短い問題:
以下のリストを絞り込み、文字列「Task」を含む行をすべて書き出せ。

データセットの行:
....

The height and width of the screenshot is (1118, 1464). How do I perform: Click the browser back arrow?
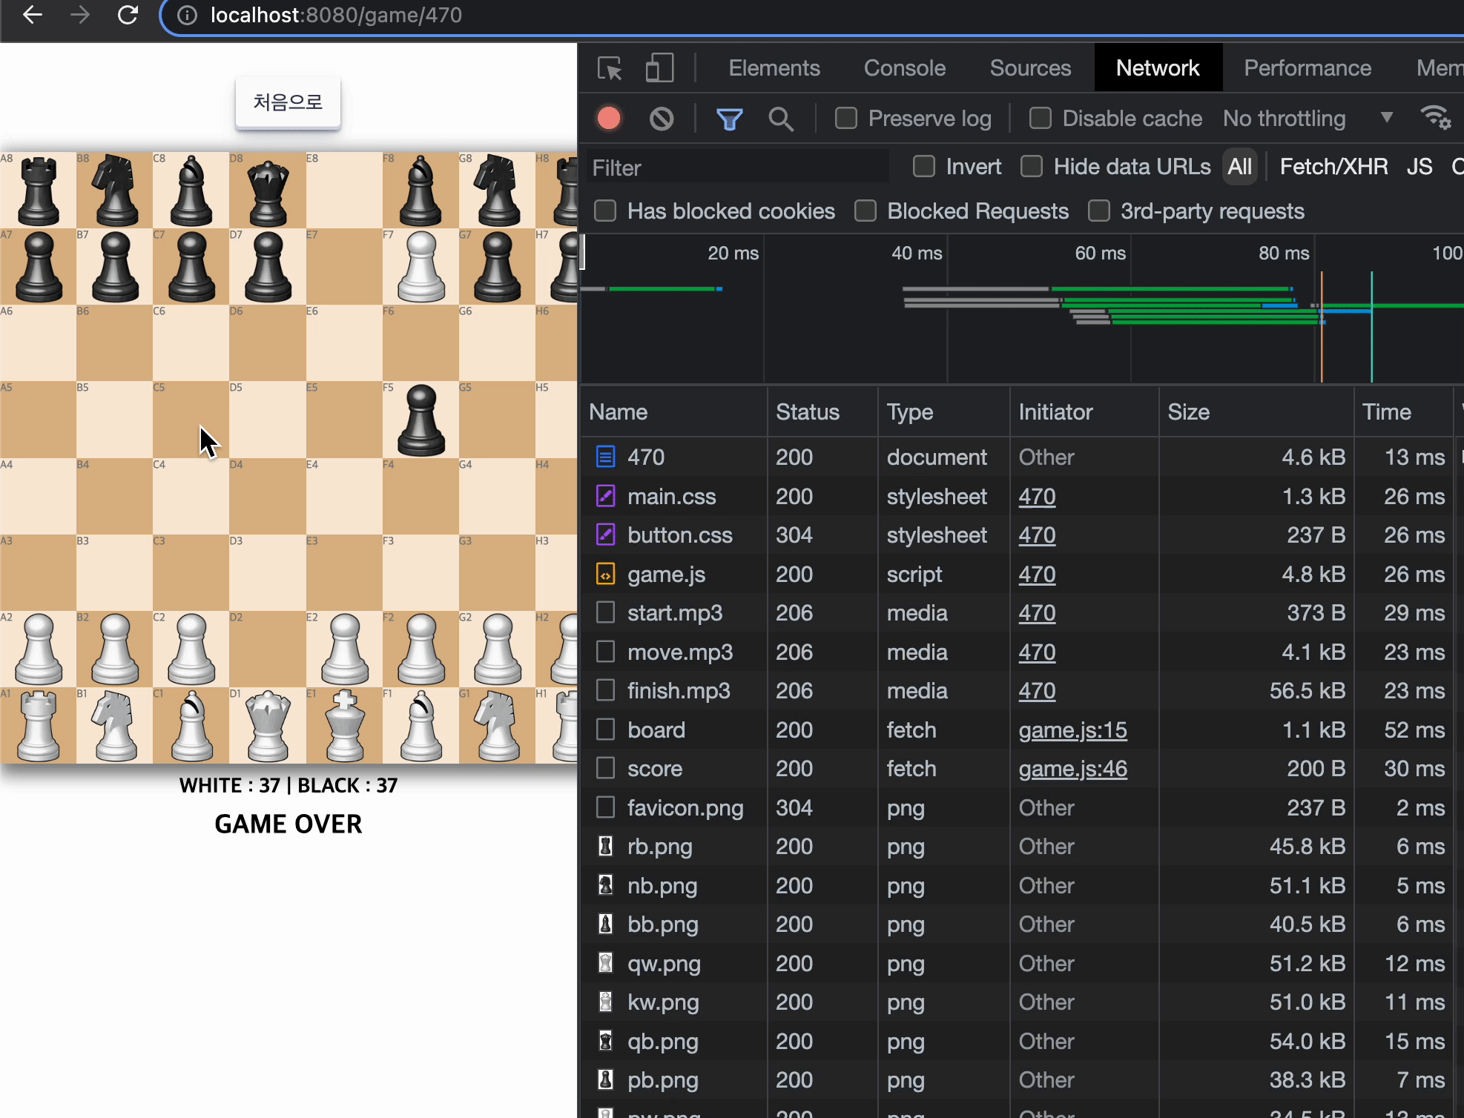click(x=33, y=15)
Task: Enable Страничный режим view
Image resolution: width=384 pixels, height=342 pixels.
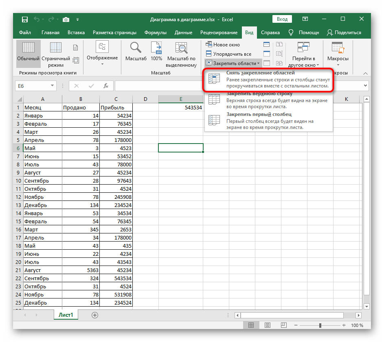Action: click(56, 53)
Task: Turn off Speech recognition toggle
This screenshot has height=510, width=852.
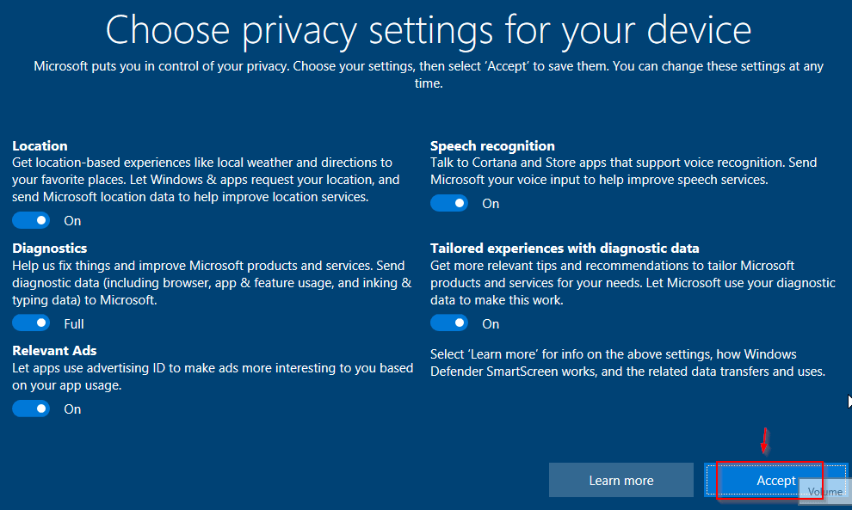Action: tap(449, 203)
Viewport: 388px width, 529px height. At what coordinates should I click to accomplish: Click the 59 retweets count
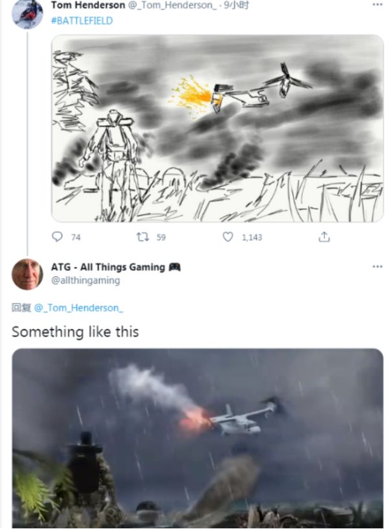pyautogui.click(x=161, y=238)
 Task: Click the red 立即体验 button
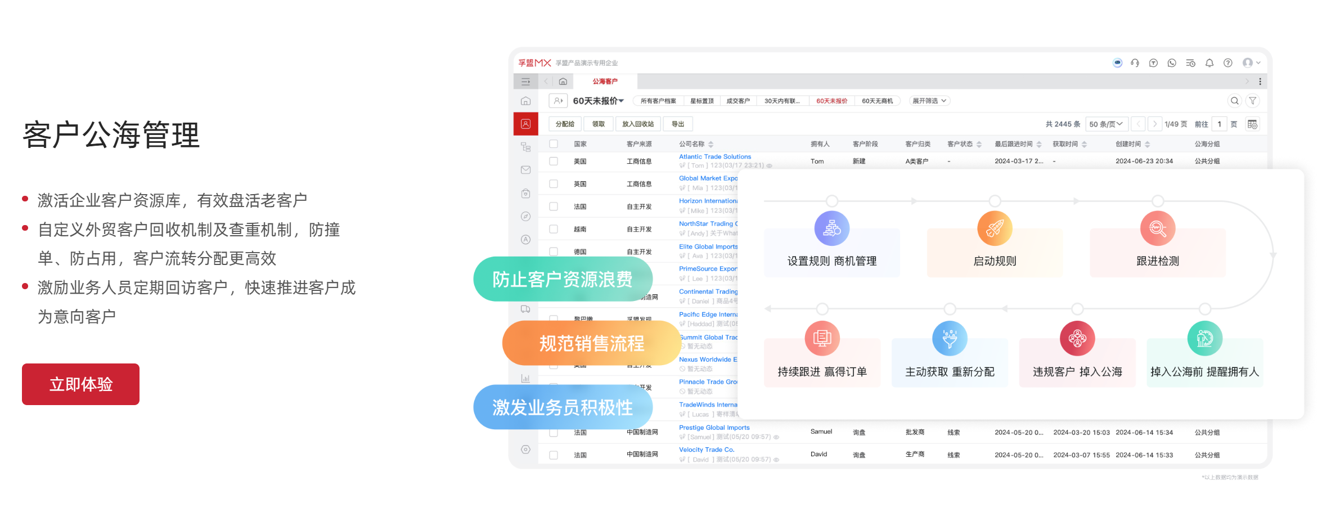[x=80, y=384]
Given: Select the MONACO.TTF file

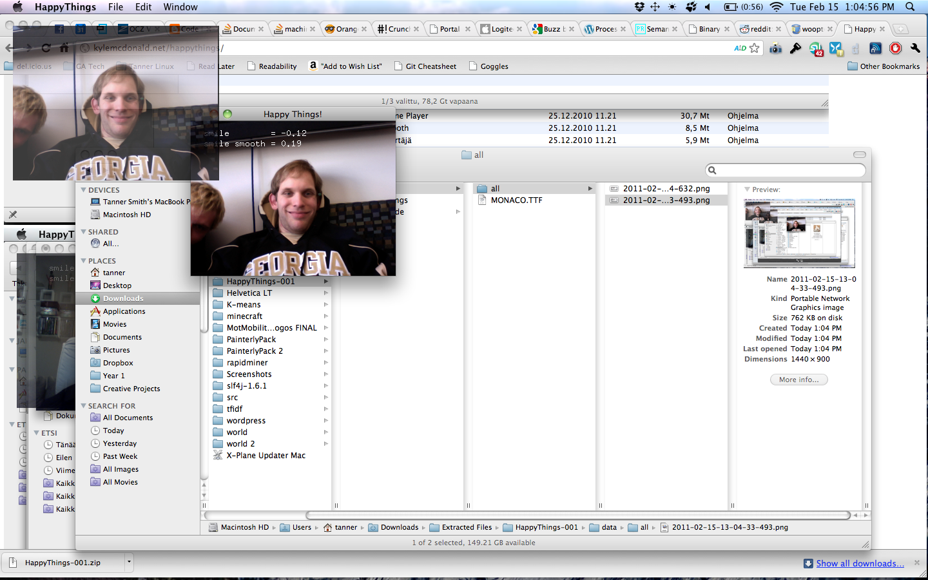Looking at the screenshot, I should (516, 200).
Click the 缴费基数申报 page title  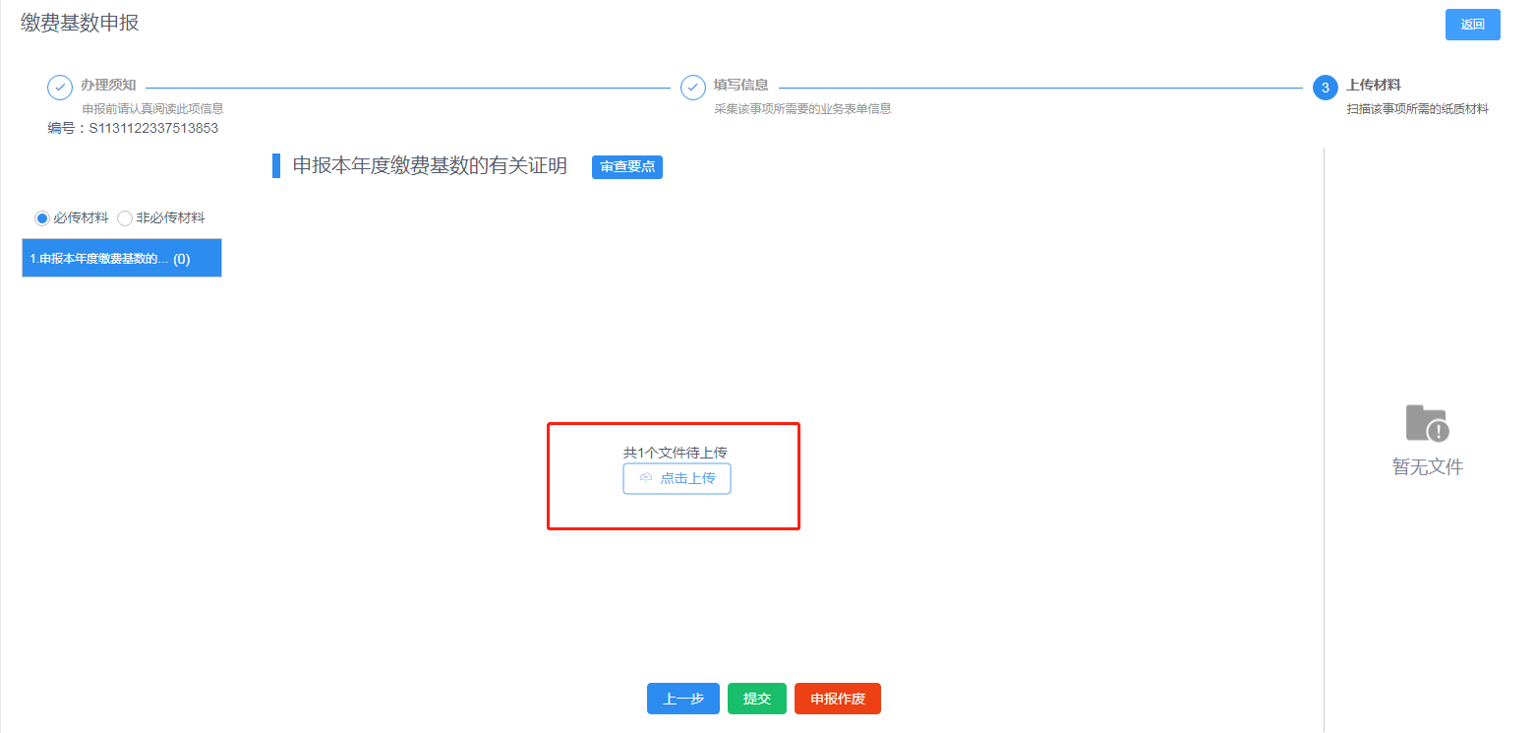(x=80, y=23)
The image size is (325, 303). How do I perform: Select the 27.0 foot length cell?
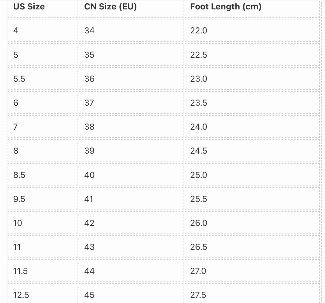point(252,271)
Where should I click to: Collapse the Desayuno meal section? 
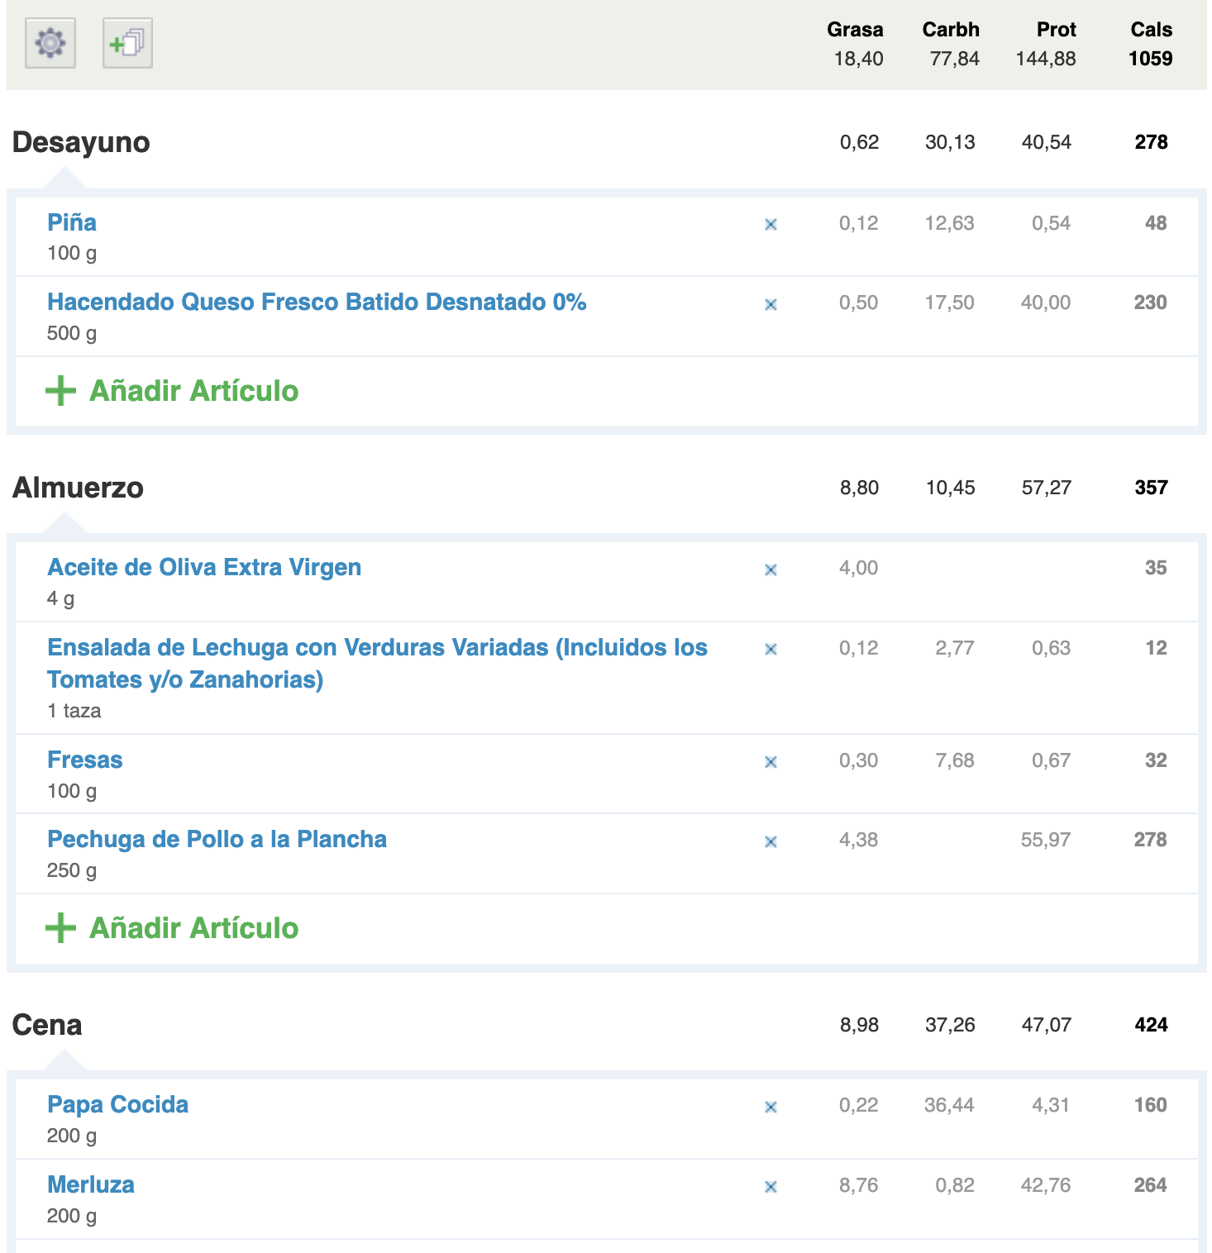point(81,142)
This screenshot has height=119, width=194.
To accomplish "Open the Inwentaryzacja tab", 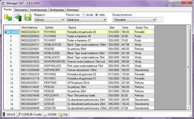I will pyautogui.click(x=39, y=9).
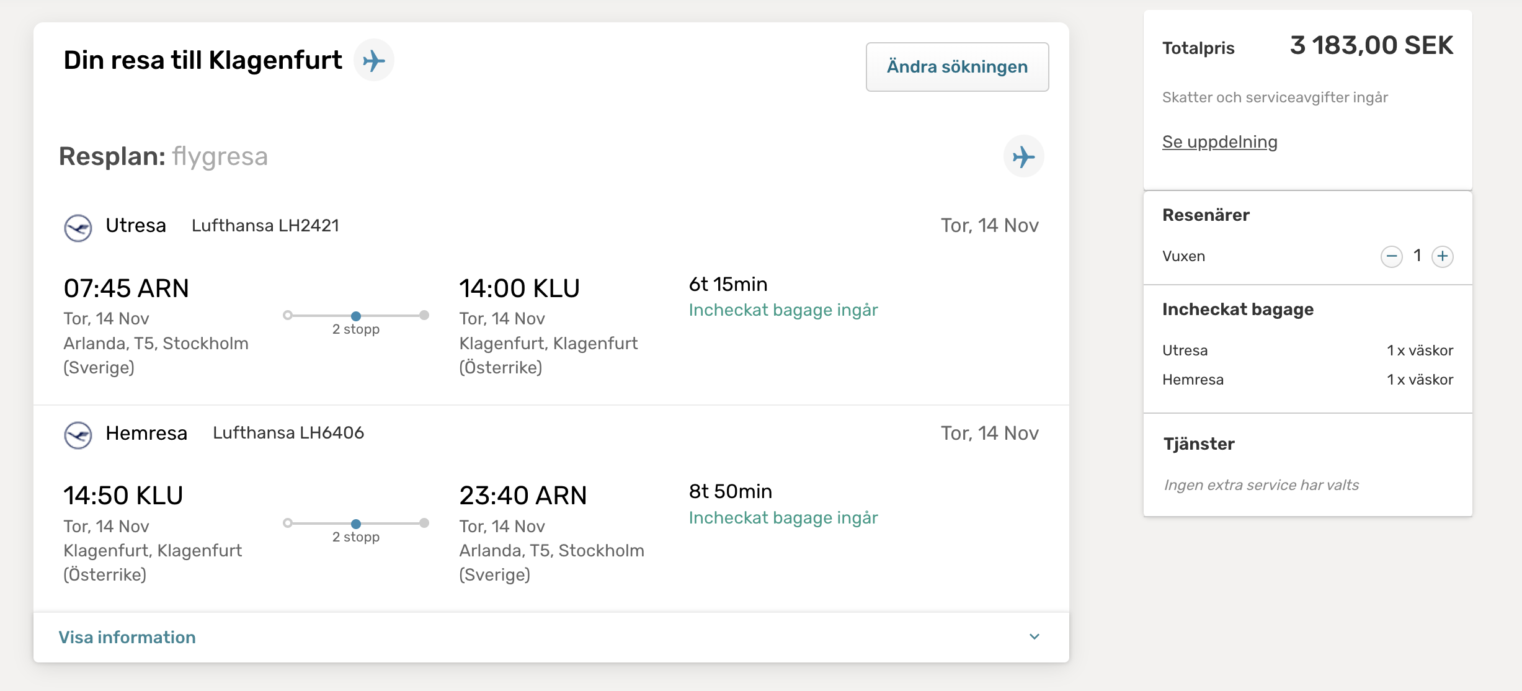Click the airplane icon in Resplan row
1522x691 pixels.
[x=1023, y=156]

....

結果は以下:
Task: Enable Страничный режим view
Task: Turn off Speech recognition toggle
 Task: Click the red 立即体验 button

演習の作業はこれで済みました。